***** Data to process

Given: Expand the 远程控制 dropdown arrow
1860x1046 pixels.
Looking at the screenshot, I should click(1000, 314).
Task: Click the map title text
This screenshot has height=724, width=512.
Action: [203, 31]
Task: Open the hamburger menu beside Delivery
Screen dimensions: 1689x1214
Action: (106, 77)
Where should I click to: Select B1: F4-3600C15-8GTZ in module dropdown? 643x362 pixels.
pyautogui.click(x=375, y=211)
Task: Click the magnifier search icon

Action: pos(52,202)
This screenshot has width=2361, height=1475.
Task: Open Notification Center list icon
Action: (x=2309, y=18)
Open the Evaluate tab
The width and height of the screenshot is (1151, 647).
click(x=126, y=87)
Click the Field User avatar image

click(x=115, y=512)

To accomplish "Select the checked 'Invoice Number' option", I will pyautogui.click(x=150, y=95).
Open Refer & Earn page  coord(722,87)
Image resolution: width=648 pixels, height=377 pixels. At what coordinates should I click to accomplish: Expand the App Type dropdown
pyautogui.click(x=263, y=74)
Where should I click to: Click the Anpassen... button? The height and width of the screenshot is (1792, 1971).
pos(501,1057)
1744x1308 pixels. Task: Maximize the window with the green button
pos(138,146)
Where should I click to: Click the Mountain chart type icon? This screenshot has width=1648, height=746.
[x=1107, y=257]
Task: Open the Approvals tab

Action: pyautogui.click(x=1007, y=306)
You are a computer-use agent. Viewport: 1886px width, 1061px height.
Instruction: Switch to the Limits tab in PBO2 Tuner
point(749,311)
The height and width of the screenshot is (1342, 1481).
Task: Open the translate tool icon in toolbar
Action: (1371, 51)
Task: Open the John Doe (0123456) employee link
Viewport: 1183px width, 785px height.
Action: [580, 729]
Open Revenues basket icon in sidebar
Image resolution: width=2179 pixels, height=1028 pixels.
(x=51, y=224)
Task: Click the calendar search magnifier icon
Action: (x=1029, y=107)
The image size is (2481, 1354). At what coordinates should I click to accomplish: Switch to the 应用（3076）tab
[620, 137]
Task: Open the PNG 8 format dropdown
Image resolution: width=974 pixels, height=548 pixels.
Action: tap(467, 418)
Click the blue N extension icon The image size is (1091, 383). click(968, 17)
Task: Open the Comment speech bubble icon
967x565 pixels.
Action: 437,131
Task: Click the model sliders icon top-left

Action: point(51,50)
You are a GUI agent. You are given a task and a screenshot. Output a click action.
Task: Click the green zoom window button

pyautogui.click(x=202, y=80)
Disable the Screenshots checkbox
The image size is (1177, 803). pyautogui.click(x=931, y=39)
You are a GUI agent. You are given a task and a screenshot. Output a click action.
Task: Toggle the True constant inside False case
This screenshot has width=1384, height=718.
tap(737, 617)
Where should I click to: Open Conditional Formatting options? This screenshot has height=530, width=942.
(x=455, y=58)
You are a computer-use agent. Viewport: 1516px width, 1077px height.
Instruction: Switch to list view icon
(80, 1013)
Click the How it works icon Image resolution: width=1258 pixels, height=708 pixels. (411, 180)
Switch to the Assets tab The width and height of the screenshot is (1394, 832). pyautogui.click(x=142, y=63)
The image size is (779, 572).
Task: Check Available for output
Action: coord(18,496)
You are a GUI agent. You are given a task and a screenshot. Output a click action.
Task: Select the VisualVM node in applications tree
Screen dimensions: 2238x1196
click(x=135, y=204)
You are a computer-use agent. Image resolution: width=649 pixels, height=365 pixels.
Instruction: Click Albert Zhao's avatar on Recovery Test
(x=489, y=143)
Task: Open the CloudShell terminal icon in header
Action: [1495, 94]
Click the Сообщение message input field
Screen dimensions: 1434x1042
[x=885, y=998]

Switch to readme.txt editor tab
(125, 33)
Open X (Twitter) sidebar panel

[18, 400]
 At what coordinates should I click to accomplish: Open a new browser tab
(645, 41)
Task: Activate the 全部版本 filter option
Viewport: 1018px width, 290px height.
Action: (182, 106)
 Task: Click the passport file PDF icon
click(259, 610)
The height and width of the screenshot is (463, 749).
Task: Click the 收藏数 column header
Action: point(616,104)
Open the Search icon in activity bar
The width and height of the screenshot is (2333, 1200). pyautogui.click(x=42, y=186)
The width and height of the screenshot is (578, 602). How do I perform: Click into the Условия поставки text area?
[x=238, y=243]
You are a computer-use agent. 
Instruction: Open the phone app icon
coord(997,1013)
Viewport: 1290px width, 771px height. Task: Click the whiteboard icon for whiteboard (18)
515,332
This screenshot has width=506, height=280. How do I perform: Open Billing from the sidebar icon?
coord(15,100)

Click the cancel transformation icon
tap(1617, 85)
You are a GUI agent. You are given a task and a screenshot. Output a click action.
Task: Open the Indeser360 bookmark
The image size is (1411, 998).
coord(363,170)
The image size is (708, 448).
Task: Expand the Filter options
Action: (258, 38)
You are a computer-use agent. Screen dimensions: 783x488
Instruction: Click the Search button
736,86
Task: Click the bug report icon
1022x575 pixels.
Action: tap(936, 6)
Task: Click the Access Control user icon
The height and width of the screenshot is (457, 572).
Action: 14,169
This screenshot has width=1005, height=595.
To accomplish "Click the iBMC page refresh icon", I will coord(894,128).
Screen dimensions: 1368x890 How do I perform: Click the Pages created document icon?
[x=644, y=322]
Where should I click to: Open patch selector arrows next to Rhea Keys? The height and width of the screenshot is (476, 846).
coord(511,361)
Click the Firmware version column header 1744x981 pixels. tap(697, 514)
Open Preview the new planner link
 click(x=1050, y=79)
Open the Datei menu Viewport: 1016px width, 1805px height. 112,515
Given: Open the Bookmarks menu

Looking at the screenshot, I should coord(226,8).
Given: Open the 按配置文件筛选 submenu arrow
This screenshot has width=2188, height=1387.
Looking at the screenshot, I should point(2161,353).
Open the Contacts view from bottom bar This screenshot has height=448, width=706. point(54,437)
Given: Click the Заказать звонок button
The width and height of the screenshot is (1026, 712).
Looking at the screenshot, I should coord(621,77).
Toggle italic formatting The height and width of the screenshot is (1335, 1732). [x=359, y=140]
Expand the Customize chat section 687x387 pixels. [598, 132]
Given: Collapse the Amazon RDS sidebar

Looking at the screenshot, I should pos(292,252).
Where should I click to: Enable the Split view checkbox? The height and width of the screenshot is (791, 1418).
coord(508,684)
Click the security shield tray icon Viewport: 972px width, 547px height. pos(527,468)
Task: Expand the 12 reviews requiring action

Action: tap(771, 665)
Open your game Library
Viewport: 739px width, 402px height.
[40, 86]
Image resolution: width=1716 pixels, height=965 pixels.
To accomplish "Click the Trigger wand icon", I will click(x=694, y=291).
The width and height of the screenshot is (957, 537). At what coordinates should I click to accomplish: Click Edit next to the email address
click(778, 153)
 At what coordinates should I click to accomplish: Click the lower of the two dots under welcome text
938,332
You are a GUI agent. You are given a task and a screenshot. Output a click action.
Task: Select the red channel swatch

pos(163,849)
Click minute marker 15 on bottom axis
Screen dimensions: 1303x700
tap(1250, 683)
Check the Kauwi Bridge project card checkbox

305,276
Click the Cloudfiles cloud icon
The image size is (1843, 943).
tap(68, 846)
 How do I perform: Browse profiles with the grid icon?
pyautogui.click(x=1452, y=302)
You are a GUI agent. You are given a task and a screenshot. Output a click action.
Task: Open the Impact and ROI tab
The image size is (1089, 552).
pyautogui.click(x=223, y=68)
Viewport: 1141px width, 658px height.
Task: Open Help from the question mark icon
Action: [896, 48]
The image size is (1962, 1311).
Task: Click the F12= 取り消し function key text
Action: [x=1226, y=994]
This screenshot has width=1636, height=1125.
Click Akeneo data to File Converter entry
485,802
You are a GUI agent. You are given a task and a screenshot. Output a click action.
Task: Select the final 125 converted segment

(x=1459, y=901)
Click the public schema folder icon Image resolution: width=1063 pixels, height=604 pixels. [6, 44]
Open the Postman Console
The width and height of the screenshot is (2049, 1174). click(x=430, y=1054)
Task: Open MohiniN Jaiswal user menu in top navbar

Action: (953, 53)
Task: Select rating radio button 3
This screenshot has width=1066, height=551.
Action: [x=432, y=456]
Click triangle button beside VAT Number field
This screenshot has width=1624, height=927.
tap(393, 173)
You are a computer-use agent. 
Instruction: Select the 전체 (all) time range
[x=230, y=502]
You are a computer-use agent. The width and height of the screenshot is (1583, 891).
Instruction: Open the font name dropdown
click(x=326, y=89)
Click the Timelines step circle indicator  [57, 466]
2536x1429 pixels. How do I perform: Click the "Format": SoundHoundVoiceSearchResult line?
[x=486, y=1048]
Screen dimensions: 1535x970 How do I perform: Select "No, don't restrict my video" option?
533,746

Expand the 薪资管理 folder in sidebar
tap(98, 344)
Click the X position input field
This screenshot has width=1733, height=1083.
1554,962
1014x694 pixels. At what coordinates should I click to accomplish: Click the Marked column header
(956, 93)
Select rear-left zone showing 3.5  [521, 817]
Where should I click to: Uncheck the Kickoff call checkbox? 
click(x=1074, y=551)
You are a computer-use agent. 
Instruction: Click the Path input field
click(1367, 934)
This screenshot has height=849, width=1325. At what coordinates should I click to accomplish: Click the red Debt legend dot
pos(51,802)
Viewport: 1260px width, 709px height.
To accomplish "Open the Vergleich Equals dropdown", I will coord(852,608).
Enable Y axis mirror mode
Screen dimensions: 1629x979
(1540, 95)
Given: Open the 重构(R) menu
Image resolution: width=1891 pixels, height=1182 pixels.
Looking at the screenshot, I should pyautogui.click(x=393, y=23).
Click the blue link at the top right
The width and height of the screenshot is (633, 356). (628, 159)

**********

** Problem description **
Considering only the material above, set down every line from the one with "Given: Click the Заказать звонок button" to the one with "Toggle italic formatting", inclusive, exactly as written.

** Answer to the problem **
Given: Click the Заказать звонок button
The width and height of the screenshot is (1026, 712).
Looking at the screenshot, I should coord(621,77).
Toggle italic formatting The height and width of the screenshot is (1335, 1732). [x=359, y=140]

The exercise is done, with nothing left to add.